§ Entries on where items appear
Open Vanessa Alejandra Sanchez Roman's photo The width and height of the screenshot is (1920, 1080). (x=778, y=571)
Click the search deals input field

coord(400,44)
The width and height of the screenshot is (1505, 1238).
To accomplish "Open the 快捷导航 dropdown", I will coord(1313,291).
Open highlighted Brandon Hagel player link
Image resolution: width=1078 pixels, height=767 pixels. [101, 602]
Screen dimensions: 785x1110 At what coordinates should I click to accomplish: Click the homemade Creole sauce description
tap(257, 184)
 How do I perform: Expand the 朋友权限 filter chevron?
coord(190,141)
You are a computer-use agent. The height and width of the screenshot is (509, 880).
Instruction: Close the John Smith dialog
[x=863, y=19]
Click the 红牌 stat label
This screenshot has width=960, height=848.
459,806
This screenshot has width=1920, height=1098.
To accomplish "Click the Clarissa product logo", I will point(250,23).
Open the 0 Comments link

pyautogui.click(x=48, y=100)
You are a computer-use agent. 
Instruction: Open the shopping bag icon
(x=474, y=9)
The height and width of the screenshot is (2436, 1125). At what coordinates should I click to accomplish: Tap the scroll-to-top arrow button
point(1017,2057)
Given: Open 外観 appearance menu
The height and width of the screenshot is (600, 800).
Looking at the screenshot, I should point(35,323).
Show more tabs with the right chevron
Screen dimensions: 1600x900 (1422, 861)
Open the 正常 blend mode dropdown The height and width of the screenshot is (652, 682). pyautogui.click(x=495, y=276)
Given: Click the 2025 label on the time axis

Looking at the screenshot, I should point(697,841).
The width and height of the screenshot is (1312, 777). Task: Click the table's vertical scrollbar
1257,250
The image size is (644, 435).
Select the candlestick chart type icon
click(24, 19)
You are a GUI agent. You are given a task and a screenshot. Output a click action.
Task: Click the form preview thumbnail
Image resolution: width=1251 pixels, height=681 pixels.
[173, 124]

§ Exercise brief
Rewrite the stretch from "You are a computer-use agent. The" through "Screen dimensions: 1600x900 (1422, 861)", swapping "shopping bag icon" for "cart icon" and leaving everything else unchanged.

§ Output for this exercise
You are a computer-use agent. The height and width of the screenshot is (509, 880).
Instruction: Close the John Smith dialog
[x=863, y=19]
Click the 红牌 stat label
This screenshot has width=960, height=848.
459,806
This screenshot has width=1920, height=1098.
To accomplish "Click the Clarissa product logo", I will point(250,23).
Open the 0 Comments link

pyautogui.click(x=48, y=100)
You are a computer-use agent. 
Instruction: Open the cart icon
(x=474, y=9)
The height and width of the screenshot is (2436, 1125). At what coordinates should I click to accomplish: Tap the scroll-to-top arrow button
point(1017,2057)
Given: Open 外観 appearance menu
The height and width of the screenshot is (600, 800).
Looking at the screenshot, I should point(35,323).
Show more tabs with the right chevron
Screen dimensions: 1600x900 (1422, 861)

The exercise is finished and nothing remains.